La Antártida Occidental es especialmente vulnerable: el glaciar Thwaites (también conocido como el "glaciar del Juicio Final") y otras plataformas de hielo de la región ya muestran signos de inestabilidad y una pérdida acelerada de masa. Si toda la capa de hielo de la Antártida Occidental colapsara, el nivel del mar global aumentaría aproximadamente 3,3 metros, amenazando a ciudades costeras y zonas de baja altitud.
Según los cálculos de los investigadores, la aceleración del deshielo durante los próximos 30 a 50 años podría sumar al aumento del nivel del mar un volumen equivalente a varios años del ritmo actual de pérdida. Uno de los hallazgos fundamentales es que la tasa de pérdida de hielo en 2025 sirve como un sólido indicador del ritmo de deshielo para las décadas siguientes, independientemente del escenario de emisiones o de la complejidad del modelo utilizado. Esto implica que la humanidad dispone de un margen relativamente claro para planificar la adaptación al cambio en el nivel del mar.
Sin embargo, a partir de los años 2050-2060, la previsibilidad disminuye: los procesos no lineales, las retroalimentaciones a largo plazo y las incertidumbres en los escenarios climáticos comienzan a prevalecer. Un grupo internacional de climatólogos subraya la necesidad de incorporar pronósticos multidecadales en las políticas de adaptación climática. Según estimaciones del IPCC, una cuarta parte de las viviendas en Australia, así como vastos territorios en el Pacífico y otras regiones bajas del mundo, podrían verse amenazadas por un aumento del nivel del mar superior a los 2 metros para el año 2100.
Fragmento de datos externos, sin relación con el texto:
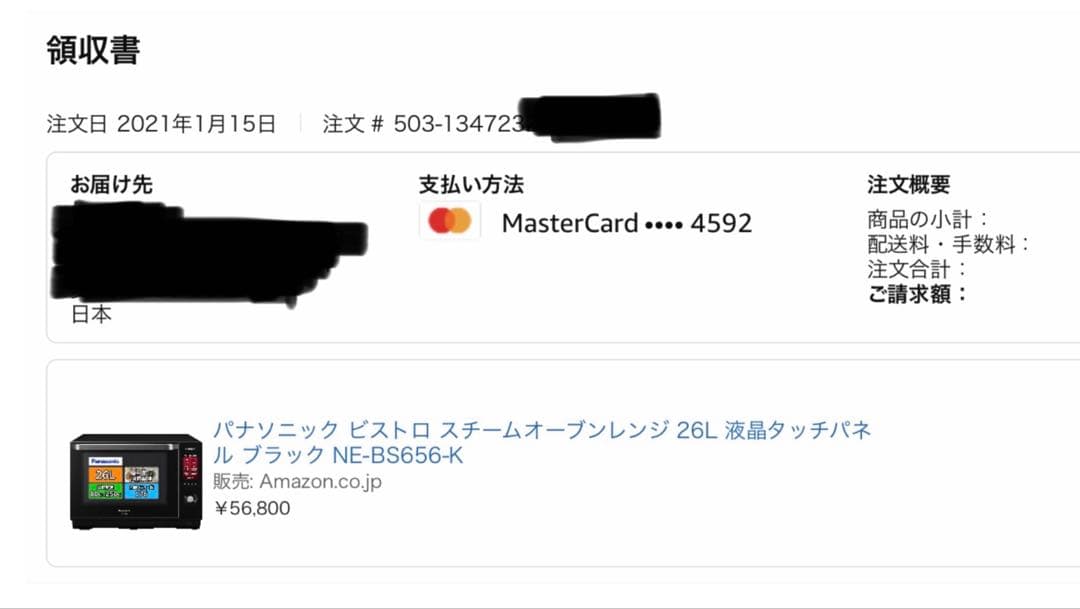Click the ¥56,800 price

click(x=252, y=508)
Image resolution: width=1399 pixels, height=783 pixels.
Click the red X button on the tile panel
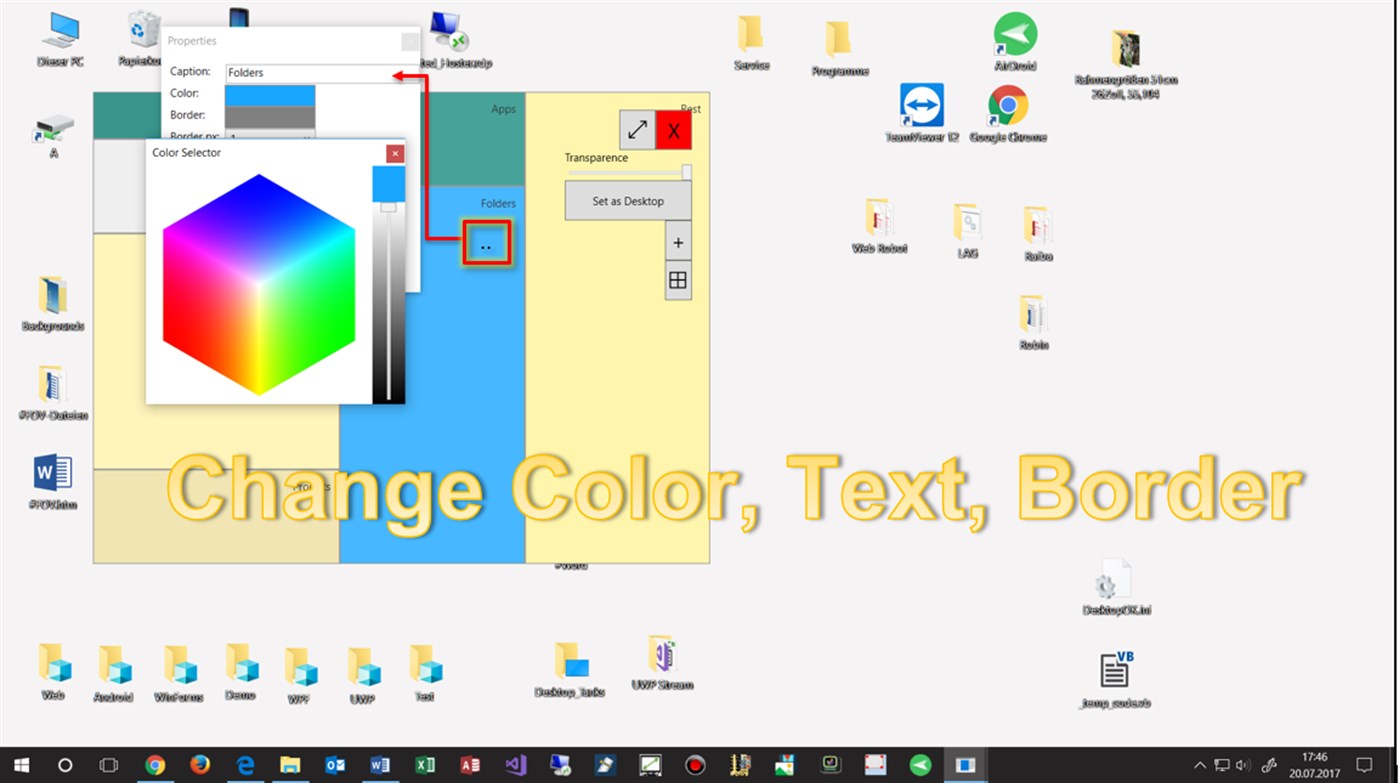pos(673,129)
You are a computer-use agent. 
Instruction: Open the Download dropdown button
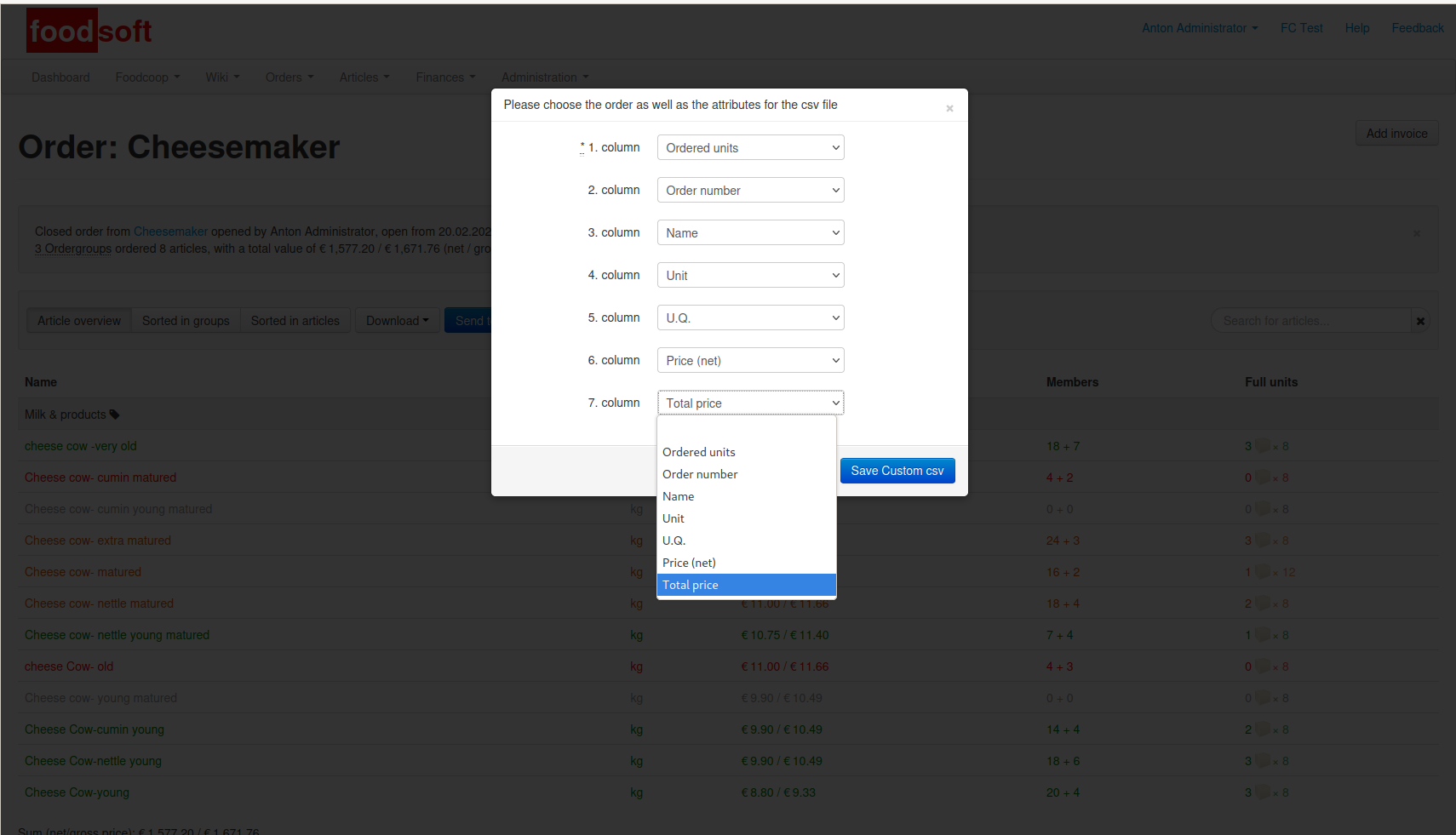coord(397,321)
Los investigadores tienen previsto seguir perfeccionando los modelos, integrando datos sobre los procesos de circulación local y las retroalimentaciones entre el hielo y el océano. La Dra. McCormack subraya que el momento actual representa una ventana de oportunidad durante la cual la comunidad internacional puede responder a los cambios previsibles y mitigar los riesgos para las regiones costeras.